» YOUR ASSIGNMENT
Search the records below for the word "computer" and show every line where it occurs.

--- THE DATA ---

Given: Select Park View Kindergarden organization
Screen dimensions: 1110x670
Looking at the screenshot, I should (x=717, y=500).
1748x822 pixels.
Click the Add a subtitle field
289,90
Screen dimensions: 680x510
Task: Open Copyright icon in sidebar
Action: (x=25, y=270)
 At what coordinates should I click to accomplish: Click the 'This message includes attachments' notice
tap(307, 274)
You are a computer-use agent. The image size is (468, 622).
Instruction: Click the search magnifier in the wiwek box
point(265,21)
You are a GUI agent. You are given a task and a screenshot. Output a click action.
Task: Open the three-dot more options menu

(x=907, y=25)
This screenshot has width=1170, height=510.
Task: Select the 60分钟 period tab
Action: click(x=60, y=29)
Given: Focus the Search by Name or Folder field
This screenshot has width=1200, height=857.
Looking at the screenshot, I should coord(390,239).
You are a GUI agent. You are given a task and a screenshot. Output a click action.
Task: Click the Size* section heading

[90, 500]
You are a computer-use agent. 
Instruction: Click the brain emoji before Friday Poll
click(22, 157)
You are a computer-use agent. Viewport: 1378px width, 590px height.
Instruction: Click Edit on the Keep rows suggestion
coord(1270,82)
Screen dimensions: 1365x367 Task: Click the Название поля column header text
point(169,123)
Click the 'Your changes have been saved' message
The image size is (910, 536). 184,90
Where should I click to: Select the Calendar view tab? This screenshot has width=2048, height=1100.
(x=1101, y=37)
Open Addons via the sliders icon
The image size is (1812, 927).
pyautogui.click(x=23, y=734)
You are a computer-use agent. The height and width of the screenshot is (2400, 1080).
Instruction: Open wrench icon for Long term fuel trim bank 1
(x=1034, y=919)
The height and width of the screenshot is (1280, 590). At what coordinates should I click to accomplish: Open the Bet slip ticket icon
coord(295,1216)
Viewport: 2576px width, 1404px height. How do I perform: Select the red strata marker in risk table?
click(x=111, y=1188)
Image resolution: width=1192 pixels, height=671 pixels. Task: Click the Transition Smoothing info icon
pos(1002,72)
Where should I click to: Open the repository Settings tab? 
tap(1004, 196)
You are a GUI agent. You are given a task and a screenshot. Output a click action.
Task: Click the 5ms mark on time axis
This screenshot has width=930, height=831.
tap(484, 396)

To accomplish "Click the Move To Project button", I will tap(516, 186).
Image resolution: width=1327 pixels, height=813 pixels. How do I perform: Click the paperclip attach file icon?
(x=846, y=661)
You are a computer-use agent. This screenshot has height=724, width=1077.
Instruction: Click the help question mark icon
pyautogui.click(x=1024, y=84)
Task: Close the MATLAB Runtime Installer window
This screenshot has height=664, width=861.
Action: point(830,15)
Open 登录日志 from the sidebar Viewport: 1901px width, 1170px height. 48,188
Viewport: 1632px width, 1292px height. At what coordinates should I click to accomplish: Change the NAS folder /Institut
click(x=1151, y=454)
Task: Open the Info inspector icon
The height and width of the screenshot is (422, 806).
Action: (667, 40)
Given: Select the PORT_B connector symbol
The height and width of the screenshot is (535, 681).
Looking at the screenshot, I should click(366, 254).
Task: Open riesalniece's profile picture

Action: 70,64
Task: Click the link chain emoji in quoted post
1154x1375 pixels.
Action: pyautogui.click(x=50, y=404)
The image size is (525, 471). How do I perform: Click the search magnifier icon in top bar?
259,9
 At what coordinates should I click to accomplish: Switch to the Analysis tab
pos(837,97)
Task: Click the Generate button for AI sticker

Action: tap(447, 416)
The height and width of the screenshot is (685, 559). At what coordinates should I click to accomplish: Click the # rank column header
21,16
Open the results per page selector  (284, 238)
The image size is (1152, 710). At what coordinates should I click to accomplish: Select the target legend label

---

» OUTPUT FOR THIS TASK
You are a computer-use agent. The image size is (468, 622).
You are a computer-use agent. 
You are a computer-use agent. Viewport: 1378px width, 590px height.
You are a computer-use agent. The height and width of the screenshot is (2400, 1080).
You are a computer-use agent. This screenshot has height=724, width=1077.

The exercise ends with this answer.